### EXERCISE DESCRIPTION
Go through the records and report each line holding the string "panel".

[Recorded data]
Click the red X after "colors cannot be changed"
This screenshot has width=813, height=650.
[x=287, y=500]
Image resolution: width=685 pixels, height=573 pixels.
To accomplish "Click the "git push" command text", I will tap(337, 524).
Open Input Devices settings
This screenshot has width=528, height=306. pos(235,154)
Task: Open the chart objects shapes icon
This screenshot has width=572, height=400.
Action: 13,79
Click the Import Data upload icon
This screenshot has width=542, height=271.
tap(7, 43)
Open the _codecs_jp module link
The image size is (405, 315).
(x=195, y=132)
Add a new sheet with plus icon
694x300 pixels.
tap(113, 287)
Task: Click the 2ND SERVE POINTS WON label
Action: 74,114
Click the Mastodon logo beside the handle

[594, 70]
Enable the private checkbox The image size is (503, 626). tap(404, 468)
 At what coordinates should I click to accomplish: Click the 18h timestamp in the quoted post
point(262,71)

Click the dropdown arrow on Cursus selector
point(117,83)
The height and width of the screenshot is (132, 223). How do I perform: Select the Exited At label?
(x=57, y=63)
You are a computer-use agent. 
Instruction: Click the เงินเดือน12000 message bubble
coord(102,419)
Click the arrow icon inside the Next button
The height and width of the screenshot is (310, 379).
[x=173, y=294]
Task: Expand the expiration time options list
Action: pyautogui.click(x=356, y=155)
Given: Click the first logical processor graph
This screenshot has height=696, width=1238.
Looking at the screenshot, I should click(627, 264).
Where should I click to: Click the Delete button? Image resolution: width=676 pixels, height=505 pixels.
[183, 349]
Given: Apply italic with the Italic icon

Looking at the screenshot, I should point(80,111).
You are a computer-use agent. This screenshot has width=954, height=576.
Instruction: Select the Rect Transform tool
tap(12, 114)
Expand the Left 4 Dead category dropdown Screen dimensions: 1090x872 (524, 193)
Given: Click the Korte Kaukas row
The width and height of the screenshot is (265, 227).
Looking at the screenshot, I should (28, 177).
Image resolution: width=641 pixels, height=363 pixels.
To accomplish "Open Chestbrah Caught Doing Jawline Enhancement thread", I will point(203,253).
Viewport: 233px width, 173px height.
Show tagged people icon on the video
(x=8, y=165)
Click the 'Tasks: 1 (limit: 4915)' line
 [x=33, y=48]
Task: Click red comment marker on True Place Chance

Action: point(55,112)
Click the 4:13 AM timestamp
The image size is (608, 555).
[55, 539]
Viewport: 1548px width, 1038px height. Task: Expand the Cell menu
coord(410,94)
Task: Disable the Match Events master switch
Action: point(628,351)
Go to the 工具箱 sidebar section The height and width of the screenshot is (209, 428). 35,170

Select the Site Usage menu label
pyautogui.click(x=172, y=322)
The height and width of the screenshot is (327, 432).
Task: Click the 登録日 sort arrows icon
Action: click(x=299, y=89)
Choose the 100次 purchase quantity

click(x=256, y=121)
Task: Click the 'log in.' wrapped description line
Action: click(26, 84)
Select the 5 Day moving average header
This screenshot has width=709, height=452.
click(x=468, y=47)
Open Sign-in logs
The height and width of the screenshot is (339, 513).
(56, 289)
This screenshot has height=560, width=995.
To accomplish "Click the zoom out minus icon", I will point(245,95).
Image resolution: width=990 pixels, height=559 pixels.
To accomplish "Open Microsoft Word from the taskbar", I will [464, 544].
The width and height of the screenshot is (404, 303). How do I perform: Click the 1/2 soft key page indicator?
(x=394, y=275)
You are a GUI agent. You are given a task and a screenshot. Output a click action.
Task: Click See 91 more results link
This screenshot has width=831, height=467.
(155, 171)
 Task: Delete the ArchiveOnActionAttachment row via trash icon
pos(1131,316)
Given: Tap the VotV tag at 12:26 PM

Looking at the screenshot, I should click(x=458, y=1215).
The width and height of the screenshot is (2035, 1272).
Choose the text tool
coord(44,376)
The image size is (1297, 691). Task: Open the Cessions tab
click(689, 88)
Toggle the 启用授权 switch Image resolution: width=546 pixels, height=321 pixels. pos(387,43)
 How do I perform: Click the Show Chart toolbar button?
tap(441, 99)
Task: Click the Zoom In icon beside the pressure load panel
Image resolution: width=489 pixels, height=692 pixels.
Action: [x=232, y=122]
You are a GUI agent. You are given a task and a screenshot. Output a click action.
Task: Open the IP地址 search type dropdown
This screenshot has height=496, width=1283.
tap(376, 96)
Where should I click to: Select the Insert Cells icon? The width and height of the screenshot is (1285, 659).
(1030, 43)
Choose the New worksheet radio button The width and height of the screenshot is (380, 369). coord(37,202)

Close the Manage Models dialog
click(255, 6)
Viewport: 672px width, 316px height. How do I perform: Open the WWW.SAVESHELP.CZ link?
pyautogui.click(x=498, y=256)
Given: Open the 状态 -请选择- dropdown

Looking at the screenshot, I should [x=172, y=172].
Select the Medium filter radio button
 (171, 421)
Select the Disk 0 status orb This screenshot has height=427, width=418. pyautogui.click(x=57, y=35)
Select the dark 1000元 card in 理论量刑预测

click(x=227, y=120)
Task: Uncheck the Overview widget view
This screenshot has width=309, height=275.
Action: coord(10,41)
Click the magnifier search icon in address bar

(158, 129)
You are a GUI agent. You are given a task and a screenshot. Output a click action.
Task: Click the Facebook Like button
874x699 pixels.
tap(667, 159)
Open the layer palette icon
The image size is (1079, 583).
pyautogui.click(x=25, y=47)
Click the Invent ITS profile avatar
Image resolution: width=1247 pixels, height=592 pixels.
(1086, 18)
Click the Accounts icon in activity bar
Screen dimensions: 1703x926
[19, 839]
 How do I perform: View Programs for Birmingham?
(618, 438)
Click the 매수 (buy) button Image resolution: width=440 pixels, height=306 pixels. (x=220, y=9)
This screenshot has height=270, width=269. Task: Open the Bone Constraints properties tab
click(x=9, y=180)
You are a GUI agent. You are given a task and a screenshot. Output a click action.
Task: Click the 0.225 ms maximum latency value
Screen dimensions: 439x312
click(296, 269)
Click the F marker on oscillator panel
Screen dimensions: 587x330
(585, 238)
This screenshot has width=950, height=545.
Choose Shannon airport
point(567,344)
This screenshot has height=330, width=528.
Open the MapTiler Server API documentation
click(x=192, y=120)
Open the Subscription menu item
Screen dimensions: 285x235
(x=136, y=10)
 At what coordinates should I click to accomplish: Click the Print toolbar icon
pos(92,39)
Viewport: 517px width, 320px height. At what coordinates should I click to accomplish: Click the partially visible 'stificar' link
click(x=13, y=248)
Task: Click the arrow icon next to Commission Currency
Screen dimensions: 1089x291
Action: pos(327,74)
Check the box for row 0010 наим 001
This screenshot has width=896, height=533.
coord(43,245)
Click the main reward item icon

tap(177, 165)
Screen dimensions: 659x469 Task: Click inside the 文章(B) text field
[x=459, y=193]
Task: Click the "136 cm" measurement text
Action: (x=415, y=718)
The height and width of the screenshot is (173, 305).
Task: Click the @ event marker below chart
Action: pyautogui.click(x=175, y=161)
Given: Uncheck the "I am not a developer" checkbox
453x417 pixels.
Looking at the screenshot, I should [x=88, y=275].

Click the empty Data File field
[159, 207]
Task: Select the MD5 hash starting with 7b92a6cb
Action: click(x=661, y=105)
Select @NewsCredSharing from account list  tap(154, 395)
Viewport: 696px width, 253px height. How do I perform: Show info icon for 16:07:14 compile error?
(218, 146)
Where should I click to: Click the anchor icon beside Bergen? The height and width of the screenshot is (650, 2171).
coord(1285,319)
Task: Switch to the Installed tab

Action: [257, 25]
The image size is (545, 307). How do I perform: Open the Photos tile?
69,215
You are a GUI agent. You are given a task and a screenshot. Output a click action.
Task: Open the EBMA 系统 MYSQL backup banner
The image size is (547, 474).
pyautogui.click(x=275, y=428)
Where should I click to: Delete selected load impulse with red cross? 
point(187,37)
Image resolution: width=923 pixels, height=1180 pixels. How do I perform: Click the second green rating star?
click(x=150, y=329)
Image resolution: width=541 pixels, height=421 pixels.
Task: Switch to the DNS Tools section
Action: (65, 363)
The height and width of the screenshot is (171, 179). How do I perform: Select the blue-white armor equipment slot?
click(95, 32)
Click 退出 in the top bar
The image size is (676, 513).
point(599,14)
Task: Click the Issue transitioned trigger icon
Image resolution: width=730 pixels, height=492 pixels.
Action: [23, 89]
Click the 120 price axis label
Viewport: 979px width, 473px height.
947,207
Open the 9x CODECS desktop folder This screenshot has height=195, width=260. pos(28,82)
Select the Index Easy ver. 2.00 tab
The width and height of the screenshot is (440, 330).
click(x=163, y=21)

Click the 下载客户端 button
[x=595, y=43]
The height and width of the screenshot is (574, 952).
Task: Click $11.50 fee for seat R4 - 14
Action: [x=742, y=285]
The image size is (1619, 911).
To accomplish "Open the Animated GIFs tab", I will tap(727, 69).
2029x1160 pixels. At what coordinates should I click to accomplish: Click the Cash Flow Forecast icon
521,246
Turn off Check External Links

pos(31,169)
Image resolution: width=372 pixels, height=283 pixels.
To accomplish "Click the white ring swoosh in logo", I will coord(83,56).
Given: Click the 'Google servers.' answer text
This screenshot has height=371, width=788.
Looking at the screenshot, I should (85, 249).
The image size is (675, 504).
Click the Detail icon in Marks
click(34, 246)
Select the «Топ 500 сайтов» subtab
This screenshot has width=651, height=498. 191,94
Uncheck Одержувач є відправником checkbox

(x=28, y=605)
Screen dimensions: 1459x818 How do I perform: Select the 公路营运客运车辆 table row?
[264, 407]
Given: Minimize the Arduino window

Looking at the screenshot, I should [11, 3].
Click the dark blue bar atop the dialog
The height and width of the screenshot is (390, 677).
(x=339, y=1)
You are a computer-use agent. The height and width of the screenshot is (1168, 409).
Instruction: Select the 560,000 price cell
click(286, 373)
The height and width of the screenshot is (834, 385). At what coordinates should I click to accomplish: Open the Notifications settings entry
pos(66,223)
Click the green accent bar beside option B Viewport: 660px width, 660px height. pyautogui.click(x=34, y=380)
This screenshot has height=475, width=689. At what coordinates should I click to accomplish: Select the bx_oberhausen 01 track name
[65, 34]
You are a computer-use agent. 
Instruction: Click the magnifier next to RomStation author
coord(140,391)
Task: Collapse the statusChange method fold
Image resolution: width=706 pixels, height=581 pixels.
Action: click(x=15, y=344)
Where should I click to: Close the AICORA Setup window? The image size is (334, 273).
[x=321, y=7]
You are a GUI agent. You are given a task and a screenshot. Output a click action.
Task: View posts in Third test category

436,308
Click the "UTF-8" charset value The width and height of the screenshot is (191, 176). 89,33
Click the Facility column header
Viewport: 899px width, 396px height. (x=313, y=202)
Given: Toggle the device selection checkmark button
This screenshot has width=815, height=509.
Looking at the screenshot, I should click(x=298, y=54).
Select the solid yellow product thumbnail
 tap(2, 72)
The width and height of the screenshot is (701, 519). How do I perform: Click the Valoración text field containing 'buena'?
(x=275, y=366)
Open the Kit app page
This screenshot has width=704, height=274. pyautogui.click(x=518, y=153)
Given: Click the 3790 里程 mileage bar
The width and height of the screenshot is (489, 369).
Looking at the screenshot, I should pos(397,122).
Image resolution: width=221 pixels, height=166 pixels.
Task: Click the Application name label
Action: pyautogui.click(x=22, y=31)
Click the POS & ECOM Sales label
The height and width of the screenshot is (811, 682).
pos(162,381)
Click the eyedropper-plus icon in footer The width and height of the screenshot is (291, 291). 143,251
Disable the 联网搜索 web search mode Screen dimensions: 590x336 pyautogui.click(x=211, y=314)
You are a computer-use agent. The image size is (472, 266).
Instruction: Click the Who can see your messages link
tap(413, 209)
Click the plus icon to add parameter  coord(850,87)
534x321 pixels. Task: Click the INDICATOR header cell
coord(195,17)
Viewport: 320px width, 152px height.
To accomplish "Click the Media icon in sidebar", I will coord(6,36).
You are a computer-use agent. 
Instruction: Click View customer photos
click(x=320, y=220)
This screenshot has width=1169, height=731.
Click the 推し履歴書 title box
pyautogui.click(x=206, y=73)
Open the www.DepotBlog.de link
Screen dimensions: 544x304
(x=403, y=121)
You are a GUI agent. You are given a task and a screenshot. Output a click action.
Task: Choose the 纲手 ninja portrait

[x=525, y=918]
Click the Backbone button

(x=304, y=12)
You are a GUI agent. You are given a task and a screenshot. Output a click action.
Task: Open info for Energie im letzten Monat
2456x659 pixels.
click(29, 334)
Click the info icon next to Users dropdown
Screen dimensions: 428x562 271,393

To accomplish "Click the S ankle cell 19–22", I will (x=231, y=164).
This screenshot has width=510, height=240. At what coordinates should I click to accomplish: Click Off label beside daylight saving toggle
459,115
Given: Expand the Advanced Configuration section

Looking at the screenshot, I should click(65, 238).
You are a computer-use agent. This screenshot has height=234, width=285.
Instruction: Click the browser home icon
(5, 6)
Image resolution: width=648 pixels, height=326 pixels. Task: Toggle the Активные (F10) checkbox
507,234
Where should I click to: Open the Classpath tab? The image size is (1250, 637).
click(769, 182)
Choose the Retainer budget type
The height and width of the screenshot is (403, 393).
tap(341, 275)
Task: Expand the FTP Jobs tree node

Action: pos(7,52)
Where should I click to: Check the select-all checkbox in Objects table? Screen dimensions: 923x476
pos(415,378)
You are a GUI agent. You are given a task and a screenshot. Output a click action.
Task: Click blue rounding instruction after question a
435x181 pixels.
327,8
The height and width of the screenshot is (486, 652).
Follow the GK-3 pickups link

### WRITTEN ANSWER
Task: Click the Zoom In icon beside the pressure load panel
Click the F marker on oscillator panel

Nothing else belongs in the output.